- **Task details**: Set down each record exactly as written.

[Excerpts from a dataset]
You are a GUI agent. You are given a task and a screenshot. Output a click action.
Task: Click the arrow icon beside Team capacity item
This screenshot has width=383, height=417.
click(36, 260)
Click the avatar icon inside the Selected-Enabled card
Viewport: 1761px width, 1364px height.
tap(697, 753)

- **Solution to this exercise**:
You are a GUI agent. You are given a task and a screenshot. Output a click action.
Task: Click the arrow icon beside Team capacity item
This screenshot has width=383, height=417.
click(36, 260)
Click the avatar icon inside the Selected-Enabled card
Viewport: 1761px width, 1364px height.
tap(697, 753)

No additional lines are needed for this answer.